Cracking of sintered silver layer always leads to the reliability issues in power devices. In this paper, the cracking behaviors of sintered silver layer have been investigated through numerical analysis with fracture based method. Energy release rate of various interfacial cracks and vertical cracks in sintered silver are computed. It is found that the energy release rate of interfacial crack and vertical crack are significantly influenced by their thickness. The thinner of the sintered silver layer, the higher of the energy release rate it will meet. For interfacial crack, the adding of the metallization layer does not improve the energy release rate significantly. For vertical crack, two conditions are considered, i.e., vertical crack emanating from the chip sider or emanating from the copper baseplate side, and it is found that the energy release rate is strongly dependent on its location and the existence of metallization layer. The increase of the thickness of Ni layer enables to lower down the entire level of energy release rate for vertical crack. Otherwise, the energy release rate of vertical crack near the edge region of the sintered silver layer is much higher than other locations.
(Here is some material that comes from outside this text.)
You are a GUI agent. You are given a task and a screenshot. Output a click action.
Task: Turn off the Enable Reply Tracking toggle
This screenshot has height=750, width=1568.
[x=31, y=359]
It implies that the cracking risk is higher for thinner sintered silver layer around the edge region which should be avoided. It is also found that the porosity effect on interface cracking and vertical cracking of sintered silver is also important.

烧结银层的开裂总是导致功率器件的可靠性问题。在本文中，通过基于断裂方法的数值分析研究了烧结银层的开裂行为。计算了烧结银中各种界面裂纹和垂直裂纹的能量释放率。发现界面裂纹和垂直裂纹的能量释放速率受其厚度的显着影响。烧结银层越薄，其能量释放率就越高。对于界面裂纹，金属化层的加入并没有显着提高能量释放率。对于垂直裂纹，考虑两种情况，即从芯片侧发出的垂直裂纹或从铜基板侧发出的垂直裂纹，并且发现能量释放速率强烈依赖于它的位置和金属化层的存在。Ni层厚度的增加能够降低垂直裂纹的能量释放率的整体水平。否则，烧结银层边缘区域附近的垂直裂纹的能量释放率远高于其他位置。这意味着应该避免的边缘区域周围较薄的烧结银层开裂风险更高。还发现孔隙率对烧结银界面开裂和垂直开裂的影响也很重要。否则，烧结银层边缘区域附近的垂直裂纹的能量释放率远高于其他位置。这意味着应该避免的边缘区域周围较薄的烧结银层的开裂风险更高。还发现孔隙率对烧结银界面开裂和垂直开裂的影响也很重要。否则，烧结银层边缘区域附近的垂直裂纹的能量释放率远高于其他位置。这意味着应该避免的边缘区域周围较薄的烧结银层的开裂风险更高。还发现孔隙率对烧结银界面开裂和垂直开裂的影响也很重要。